Installing Git

Author

Gabriel I. Cook

Published

October 31, 2024

Overview

The goal is to install Git on your system, if necessary. We will perform all the necessary tasks for using Git with RStudio and managing files at the remote repository at GitHub.

To Do

Complete by the start of the first day of class.

  1. Download Git (if not already installed)
  2. Install Git on your computer (if not already installed)
  3. Make note of where you installed it. If RStudio does not recognize Git.exe on its own, you will need to supply the directory path.

Follow steps below to complete.

Installing Git

  1. Do I need to install Git?

    • Mac OS Users can check whether Git is already installed by typing git --version at the Mac Terminal. If a version number is returned, then Git is installed.

    • Windows Users can press the Windows key (or click the Start button) and type Git in the search bar. If you see Git or Git Bash listed, then Git is installed. At the R console, you can also type system("git --version") and if it is installed, the function should return the version number.

  2. Download and Install Git (if necessary)

    • Mac OS Users can open their Terminal and type xcode-select --install. If you do not know how to open a terminal, see this link. If that approach does not work, you can visit the Git download site and follow instructions. If you try the Homebrew approach and experience problems, you may need to set a PATH variable. Students have reported to me that you do not need to do that. Instead, you can follow instructions to download the binary version referenced on the Git page.
    • Windows Users can download the latest version of Git here. Download and install Git, making a note of where on your computer you are install it as you may need to locate the path for RStudio, especially if you use a portable version of Git.

Git: What is Git? Why Go Through the Trouble?

Projects are rarely done without collaborators. Teams collaborate, leveraging team members’ work and accomplishments. Using R in conjunction with the a distributed version control system, like Git, will facilitate that collaboration process. Writing flexible R code that does not hard-code objects will allow your research project to be reproducible, for example, when variables and data change (e.g., new data added, a new year added, etc.). Git long with GitHub will allow you to track your edits (the version control) and share your code with your collaborators or interested scholars.

Some benefits of using version control:

  • Makes reverting back to previous states easy. You can easily revert back to a previous version of your code in the event you discover errors or you delete critical details accidentally.
  • Serves as a memory for edits when memory fails. All changes across different versions of your code or written content is available.
  • Facilitates project sharing
  • Facilitates collaboration. Others can also report errors or suggest features to your project.

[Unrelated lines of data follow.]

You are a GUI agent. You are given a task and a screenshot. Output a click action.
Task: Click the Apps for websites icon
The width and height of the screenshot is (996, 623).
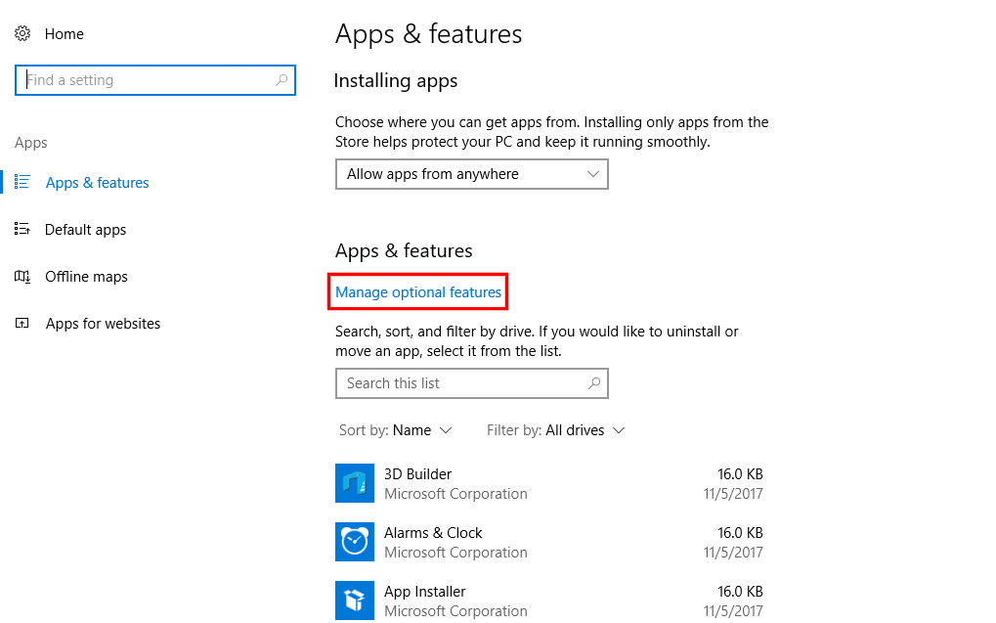pyautogui.click(x=22, y=323)
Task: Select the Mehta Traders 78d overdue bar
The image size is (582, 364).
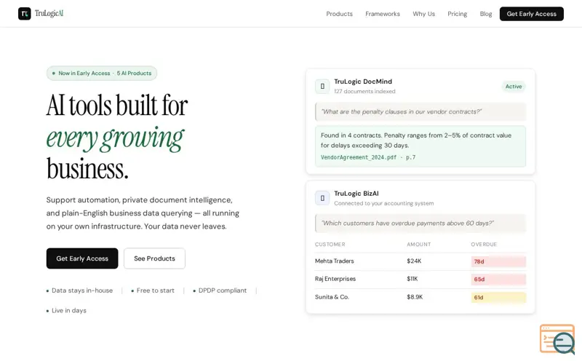Action: click(x=498, y=261)
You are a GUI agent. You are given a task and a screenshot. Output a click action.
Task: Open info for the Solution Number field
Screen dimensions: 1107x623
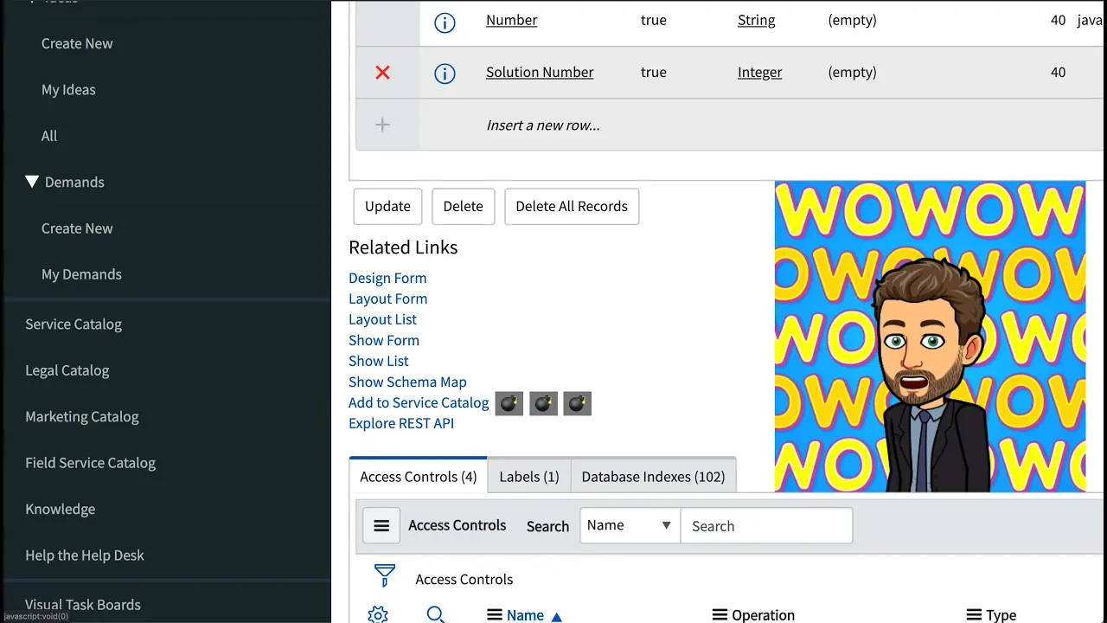pos(445,74)
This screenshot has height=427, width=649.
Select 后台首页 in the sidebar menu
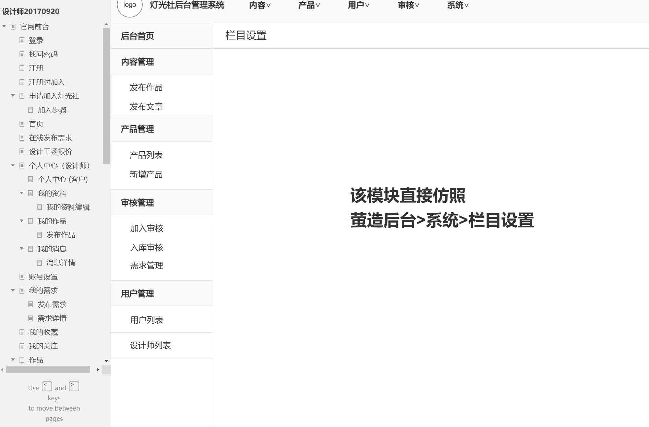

RStudio integrates support for Git but this interface is a little clunky. You can use it but RStudio also allows for communication via the command line Terminal, which will be the preferred method shared here.

All of the aforementioned benefits of Git will not experienced in this course. For your team project, the code lead will manage the repository on their own using the work contributed by the team. Although we will not cover much branching in this course, having some practice interacting with a remote repository is important for data science students and students pursuing graduate study that involves working with data. As such, you will manage your own repository for your personal class exercises.